Climate change In September, the CalSTRS board committed to a net-zero investment portfolio no later than 2050. This move was spurred by internal analysis of financial and physical impacts of climate change on the portfolio over the last two years. Staff members are working on a CalSTRS Net Zero Action plan based on clear initial governance, appropriate methodologies and frameworks, and portfolio emissions measurement. The plan will include interim milestones for managing emissions-related risks, and a pledge to publish regular reports of net-zero investments. 
 
This plan builds on the work CalSTRS has done, including investments in low-carbon transition funds. CalSTRS is focused on private market investments in affordable housing, zero-carbon energy solutions, resource efficiency, and agriculture management. Corporate engagement is another priority, as evidenced by CalSTRS’ efforts to support a successful election of three new directors to the ExxonMobil board, which is expected to help the company transition. CalSTRS is part of Climate Action 100+, targeting electric utilities, oil and gas refiners, and other manufacturers. The fund also has had a long-standing engagement on methane. 
 
CalSTRS traditionally has managed a broad public equity investment portfolio with a strong governance process; environmental, social, and governance-focused (ESG) investments; and a low-carbon index. These investments have a current value of approximately $8 billion. The board recently approved a private market portfolio managed by the Sustainable Investment and Stewardship Strategies (SISS) team to expand the fund’s already significant number of investments in low-carbon solutions. This new portfolio, when combined with existing SISS investments, has a target of 5 percent of the total fund (currently approximately $15.6 billion).
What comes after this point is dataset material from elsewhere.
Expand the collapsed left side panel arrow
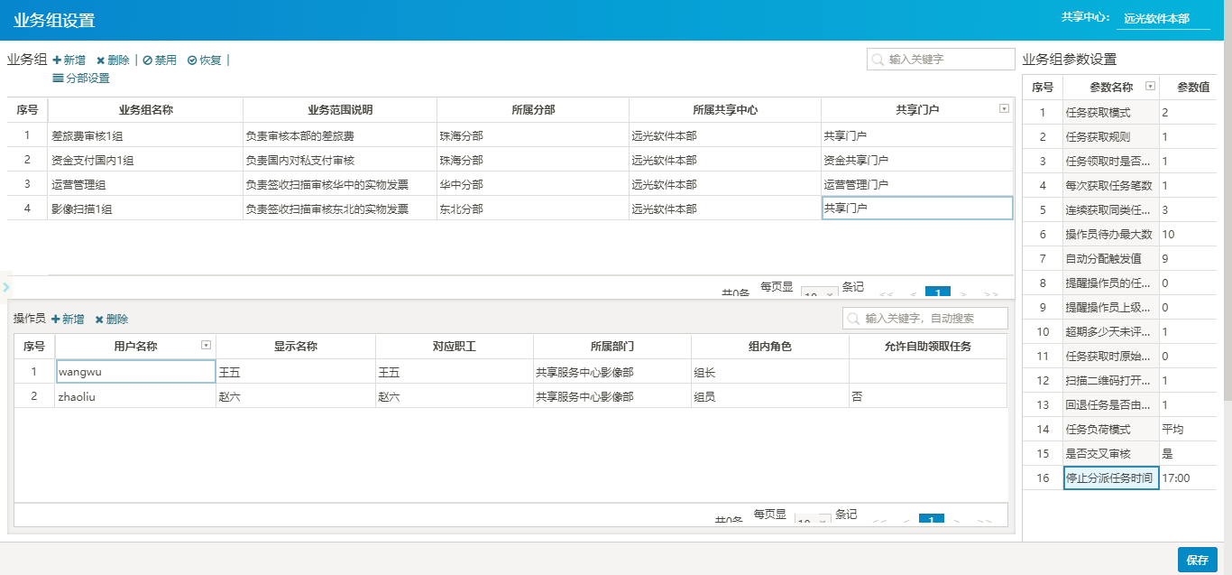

Initially, staff will focus on investing in low-carbon solutions related to energy, technology-enabled resource efficiency, water and waste management, and land and agriculture management.  
 
CalPERS also has committed to a net-zero portfolio by no later than 2050. Instead of shedding carbon-intensive investments from the portfolio, CalPERS continues to focus on engagement with public corporations to lower corporate emissions. CalPERS is a co-founder of Climate Action 100+, which now includes 615 investors with $60 trillion AUM engaging with 167 companies. As of August 2021, 111 target companies have set net-zero or equivalent targets, which by 2050 is estimated to reduce GHG emissions by 9.8 billion metric tons, equivalent to more than a quarter of today’s global GHG emissions.
 
Advocacy with regulators and legislators is another key component of CalPERS’ sustainability strategy.  The fund has provided comments to the U.S. Securities and Exchange Commission on climate risk reporting standards and is leading efforts to expand the Climate Action 100+ benchmark to include indicators on just transition, climate accounting, and ensuring corporations do not support lobbying efforts counter to stated climate goals. This will help assess 1.5° Celsius scenarios of companies, and allow investors to better assess their own portfolios. Controller Yee believes establishing a meaningful price on carbon also is necessary to help shift consumer behavior, companies’ actions, and the economy as a whole to a low-carbon framework.  
 
It will take concerted effortCalPERS’ portfolio currently has more than $20 billion invested in low-carbon solutions and green investments. This includes $12.1 billion – or approximately 18 percent – of all private asset investments in climate solutions, renewable energy, and sustainably certified buildings. CalPERS recently cofounded the ESG Data Convergence Project, which will standardize reporting on ESG performance of private equity portfolio companies. These metrics also include Scope 1 and 2 GHG emissions. The fund also has invested more than $7.5 billion in low-carbon transition solutions in public equities and green bonds. 
 
Controller Yee firmly believes it will take the concerted efforts of government, corporations, investors, and citizens to meet the critical goals laid out in the Paris Agreement and help to contain the damage threatened by climate change. She is committed to ensuring, in her role as a fiduciary, that actions taken today will help achieve the necessary carbon reductions to thwart negative climate impacts.